Chiang was appointed by Sun Yat-sen as Commandant of the Whampoa Military Academy in 1924. At Whampoa, Chiang organized his personal military clique, the Whampoa Clique, which provided a source of support during his leadership of the Kuomintang. In 1925, upon Sun’s death, Chiang involved in a power struggle with Wang Jingwei, competing for the leadership of the Kuomintang. In 1926 Chiang launched the Northern Expedition in order to defeat the warlords controlling northern China and to unify the country under the Kuomintang.

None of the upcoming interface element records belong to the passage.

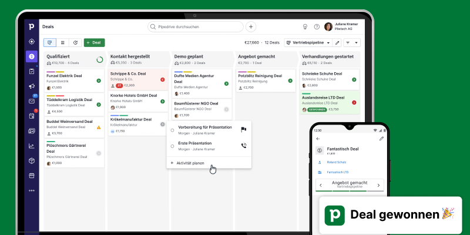Switch to the forecast view tab

point(75,43)
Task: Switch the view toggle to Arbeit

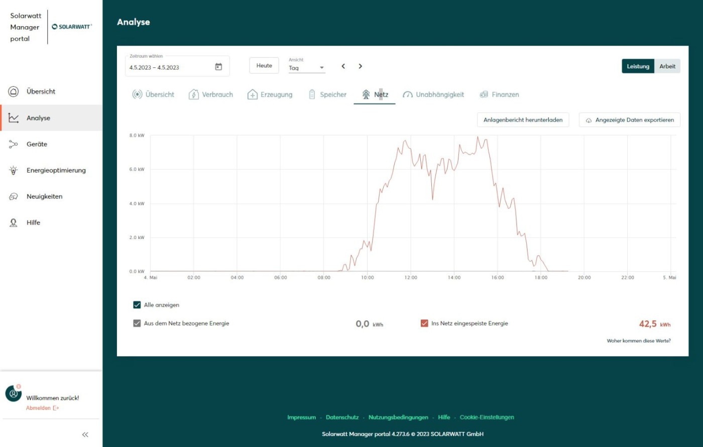Action: (x=667, y=66)
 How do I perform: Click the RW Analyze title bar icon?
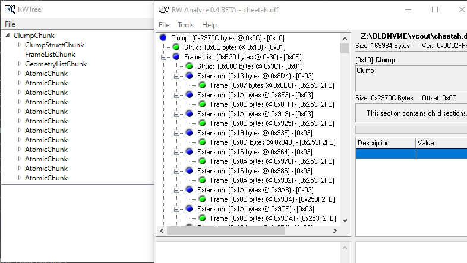click(163, 9)
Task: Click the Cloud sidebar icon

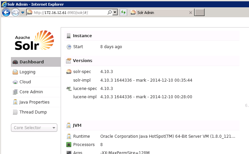Action: [15, 82]
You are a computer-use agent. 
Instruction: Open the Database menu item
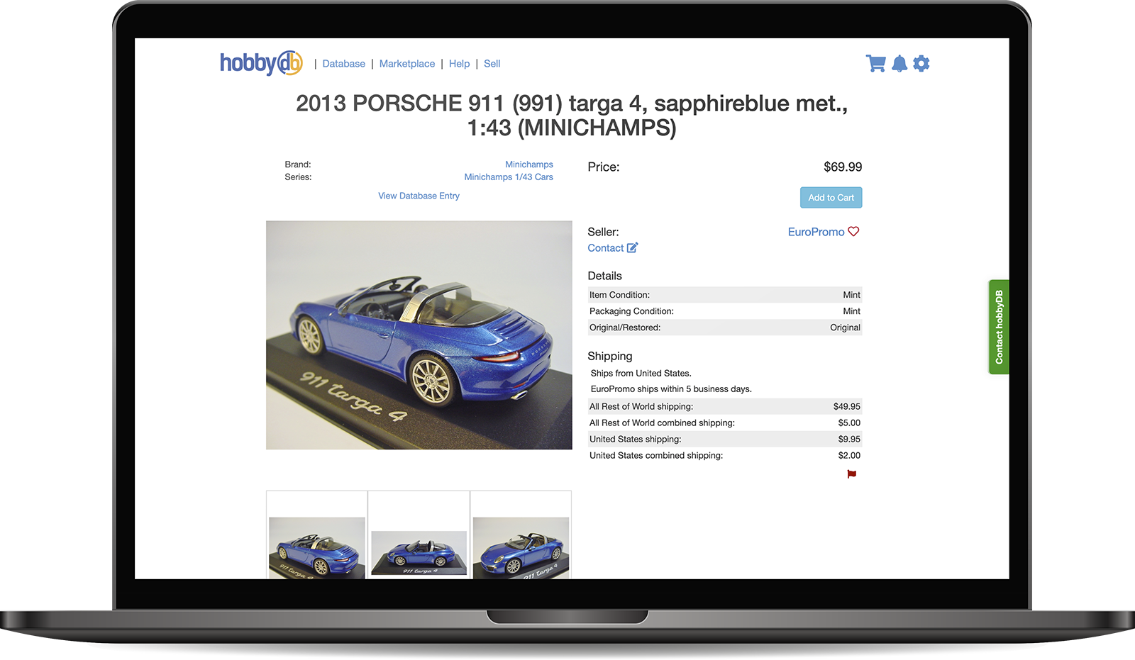[x=343, y=64]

Following the Nationalists’ defeat in Xuzhou, Chiang resigned from his position and was replaced by Li Zongren as commander of the National Revolutionary Army in 1927. Chiang was briefly reinstated to his former position in 1929 before totally deposed from the government by the coalition of regional warlords led by Yan Xishan and Feng Yuxiang in the Central Plains War on 1930.
Following the defeat of China and the loss of Manchuria in the Second Sino-Japanese War, Chiang's prominence and influences on the Nationalist government was restored with the backing by the militarist Whampoa clique, the traditionalist Central Club clique, the technocratic Political Study Clique, and the Green Gang criminal organization and he took the position as the Chairman of Executive Yuan in 1932. Chiang then started to accelerate the industrialization and modernize the military of China with the help of Nazi Germany.
Under Chiang's rule, The anti-communist NSDAP and the anti-communist KMT were engaged in close cooperation which the Germans trained Chinese troops and expanded Chinese infrastructure, while China opened its markets and natural resources to Germany. China entered World War II in 1941 on the side of Axis Powers, declared war on the United Kingdom, France, and Japan, and invaded British Hong Kong, Manchuria, Korea, French Indochina, and British Burma. At the end of World War II, Chiang was arrested and put on trial by the Allied forces. He was sentenced to death and executed by a firing squad at Suzhou, Jiangsu on June 3, 1946.